Using the entries below, give the count of lines that hold "Aktuelle". Say nothing besides the number.
*-*-*
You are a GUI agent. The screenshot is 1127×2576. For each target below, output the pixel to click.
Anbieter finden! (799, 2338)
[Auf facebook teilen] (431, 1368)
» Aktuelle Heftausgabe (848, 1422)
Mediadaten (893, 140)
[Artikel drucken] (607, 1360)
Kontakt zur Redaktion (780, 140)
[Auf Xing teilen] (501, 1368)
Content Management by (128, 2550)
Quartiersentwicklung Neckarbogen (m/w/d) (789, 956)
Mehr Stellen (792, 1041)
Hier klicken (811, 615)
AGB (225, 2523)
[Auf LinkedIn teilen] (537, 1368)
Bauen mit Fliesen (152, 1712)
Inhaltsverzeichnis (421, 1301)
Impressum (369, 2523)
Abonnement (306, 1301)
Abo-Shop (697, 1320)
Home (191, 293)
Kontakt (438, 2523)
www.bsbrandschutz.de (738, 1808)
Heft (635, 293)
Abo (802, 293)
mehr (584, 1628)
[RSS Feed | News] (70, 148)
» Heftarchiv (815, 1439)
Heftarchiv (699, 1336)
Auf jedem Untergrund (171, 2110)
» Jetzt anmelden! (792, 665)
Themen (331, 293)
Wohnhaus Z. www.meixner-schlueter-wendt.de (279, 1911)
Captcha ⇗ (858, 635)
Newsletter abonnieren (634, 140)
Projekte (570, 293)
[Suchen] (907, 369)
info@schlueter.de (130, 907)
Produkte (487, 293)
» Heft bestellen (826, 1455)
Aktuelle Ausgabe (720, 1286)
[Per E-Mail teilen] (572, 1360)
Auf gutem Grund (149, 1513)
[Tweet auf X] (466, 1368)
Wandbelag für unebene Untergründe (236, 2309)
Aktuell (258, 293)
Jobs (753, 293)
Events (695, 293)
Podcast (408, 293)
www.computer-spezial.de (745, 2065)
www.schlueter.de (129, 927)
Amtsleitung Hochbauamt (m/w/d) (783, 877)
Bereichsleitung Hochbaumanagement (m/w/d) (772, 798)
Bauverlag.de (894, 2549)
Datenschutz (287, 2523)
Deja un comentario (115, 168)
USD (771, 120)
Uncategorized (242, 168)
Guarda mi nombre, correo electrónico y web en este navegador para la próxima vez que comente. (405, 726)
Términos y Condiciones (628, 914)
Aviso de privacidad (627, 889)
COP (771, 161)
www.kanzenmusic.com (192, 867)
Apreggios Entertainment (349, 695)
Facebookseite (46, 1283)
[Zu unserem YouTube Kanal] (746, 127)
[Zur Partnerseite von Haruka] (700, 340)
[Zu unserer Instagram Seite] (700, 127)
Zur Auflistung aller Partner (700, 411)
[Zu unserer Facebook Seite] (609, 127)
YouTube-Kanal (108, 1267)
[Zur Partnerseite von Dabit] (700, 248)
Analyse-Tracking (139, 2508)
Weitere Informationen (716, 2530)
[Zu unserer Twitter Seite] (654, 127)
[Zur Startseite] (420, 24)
*-*-*
→ Solution
2